--- Text ---

Plans for Quais du Polar Lyon 2016

This will be the fourth (and probably last) time I attend the Quais du Polar in Lyon and, believe me, I know just how fortunate I am! The timetable this year (between April 1-3) is, as always, terribly tempting, with many conflicting interests tearing me apart. So, for the sake of some clarity, I’ve decided to focus on women and BAME writers, as well as writers from lesser-known crime fiction countries (many of them entirely new to me). Sadly, not that many women writers are invited to the festival this year.

Copyright: Laurent Bouchard, Quais du Polar.
Copyright: Laurent Bouchard, Quais du Polar.

Here is the plan:

From the UK: Jessica Cornwell, L.S. Hilton and Sophie Hannah. I’ve read and even reviewied many of Hannah’s books, can’t get hold of Jessica Cornwell in the time left, and will read LS Hilton’s allegedly ‘explosive’ Maestra by then.

From the US: Jax Miller and Sara Gran. The latter is on my e-reader – crime set in New Orleans, doesn’t get much better than that! As for Jax Miller, everyone has been raving about her debut novel Freedom’s Child, but I haven’t read it yet.

Germany: Nele Neuhaus. I reviewed her for CFL a couple of years ago – a breezy style and an interesting start via self-publishing.

South Africa: Deon Meyer (well, who can resist him?) and Michele Rowe (new to me)

Switzerland: Sebastien Meier. I’ve heard about him: despite his Germanic-sounding name, he writes in French.

Austria: Marc Elsberg. He writes technical thrillers, about cyberspying, so I’m not sure that’s my cup of tea or glass of Grüner Veltliner.

Iran: Nairi Nahapetian – journalist of Armenian descent born in Iran, who is exiled from her home country and writes in French.

Turkey: Alper Canigüz. Has been translated into French but not English. The Assassination of Hicabi-bey apparently features a five-year-old who refuses to go to nursery and becomes a detective instead!

Africa: Janis Otsiemi from Gabon; Leye Adenle from Nigeria and Kangni Alem from Togo.

Of course, I also hope to sneak in a little conversation with other guests, such as Irvine Welsh, Anthony Horowitz, Arnaldur Indridason, Jo Nesbo, Craig Johnson, David Lagercrantz, David Peace, Donato Carrisi, Franck Thilliez, J. J. Connolly, John Connolly, Richard Price, Olivier Truc, Antonin Varenne. Many of whom I have reviewed either on CFL or here.

So here is my request for you: any burning questions you would like me to ask any of these authors?

Why I Plan to Do Diverse December Too

I’ve already committed to reducing the number of books on my Netgalley shelves in December. I’ve been monstrously greedy throughout the year and now need to be munching on my existing goodies.

However, Naomi Frisby makes a lot of sense when she talks about her reasons for the Diverse December initiative, as does Dan. So I will do my best to participate in this initiative as well, since unconscious bias is always with us, no matter how ‘liberal’ and ‘socially aware’ we like to think we are.

---

> **Questions**
(a) In a brief explanation of one to three sentences, state why the blog post's writer decides to concentrate on women and BAME writers and on writers from lesser-known crime fiction countries.
(b) Continue the blog post about Quais du Polar and Diverse December, starting after its final sentence.
The material that follows isn't needed.

--- Listed entries ---

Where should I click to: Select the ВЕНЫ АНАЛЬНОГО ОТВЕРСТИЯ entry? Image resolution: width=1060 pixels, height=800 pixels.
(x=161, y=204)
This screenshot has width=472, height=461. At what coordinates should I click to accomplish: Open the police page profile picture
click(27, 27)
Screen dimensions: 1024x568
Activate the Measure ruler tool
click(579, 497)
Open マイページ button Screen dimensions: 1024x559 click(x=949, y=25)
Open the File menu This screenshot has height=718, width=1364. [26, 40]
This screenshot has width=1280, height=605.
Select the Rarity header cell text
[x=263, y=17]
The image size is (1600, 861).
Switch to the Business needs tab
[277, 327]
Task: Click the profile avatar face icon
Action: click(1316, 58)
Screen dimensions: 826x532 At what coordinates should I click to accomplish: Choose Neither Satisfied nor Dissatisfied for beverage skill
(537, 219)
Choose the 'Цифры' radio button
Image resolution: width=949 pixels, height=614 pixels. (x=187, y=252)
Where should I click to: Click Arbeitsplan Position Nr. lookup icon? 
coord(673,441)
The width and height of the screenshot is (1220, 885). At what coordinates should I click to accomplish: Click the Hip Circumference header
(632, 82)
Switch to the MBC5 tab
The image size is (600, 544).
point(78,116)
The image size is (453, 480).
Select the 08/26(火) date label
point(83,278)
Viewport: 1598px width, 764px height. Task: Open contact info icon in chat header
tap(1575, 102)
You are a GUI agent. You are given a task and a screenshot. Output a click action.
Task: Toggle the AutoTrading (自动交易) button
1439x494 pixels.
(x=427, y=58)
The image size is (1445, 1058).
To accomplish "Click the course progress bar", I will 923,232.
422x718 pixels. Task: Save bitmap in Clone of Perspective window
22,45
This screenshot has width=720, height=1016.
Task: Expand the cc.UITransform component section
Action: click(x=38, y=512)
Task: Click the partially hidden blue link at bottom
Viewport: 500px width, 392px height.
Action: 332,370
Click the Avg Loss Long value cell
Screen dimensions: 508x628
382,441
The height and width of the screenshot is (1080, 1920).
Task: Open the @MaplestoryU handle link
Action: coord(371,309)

---

> **Answers given**
(a) The festival timetable is terribly tempting, with many conflicting interests pulling the writer in different directions. The writer chooses this focus for the sake of some clarity.

(b)
I was fortunate enough to grow up in a very international environment. Although the overseas English school I attended as a child included more than your fair share of children from privileged (moneyed, diplomatic, well-educated) backgrounds, at least it contained all colours and religions as well. So I’ve never been able to resort to glib generalisations about people based on their skin tone, nationality or ethnic group. And yet…

I too did the Harvard University’s Implicit Association test for skin colour and found that I had a slight preference for lighter skin tones. But I need look no further than among my group of friends to know that, although they are a cosmopolitan crowd, not that many of them are non-white.

Virtual bookshelves from trademarksandbrandsonline.com
Virtual bookshelves from trademarksandbrandsonline.com

So let me search among my Netgalley shelves and see what BAME writers I can find there. A bit shameful, really. Of the 45 books currently on my shelf, only 5 fit the criteria.

  1. The Expatriates by Janice Y.K. Lee – a Korean growing up in Hong Kong
  2. The Dictator’s Last Night by Yasmina Khadra – Algerian writer working largely in France
  3. A Little Life by Hanya Yanagihara – Japanese-Hawaiian in US
  4. The Killing Lessons by Saul Black – pseudonym of Glen Duncan, Anglo-Indian writer growing up in Bolton – the only non-white child at his school.
  5. The Gun by Fuminori Nakamura – OK, I’m clutching at straws here, as this is a Japanese author living and writing in Japan, so never part of an oppressed minority.

If I were to include ‘other white’ immigrants (a category in which I always have to put myself at the census), I could also read:

  1. Expulsion and Other Stories by Marina Sonkina – Russian living in Canada
  2. Forty One by Lesia Daria – of Ukrainian origin (? – not entirely sure)

Not a great proportion, but it’s a start for this month… And I may sneak in some other reads from beyond those virtual shelves!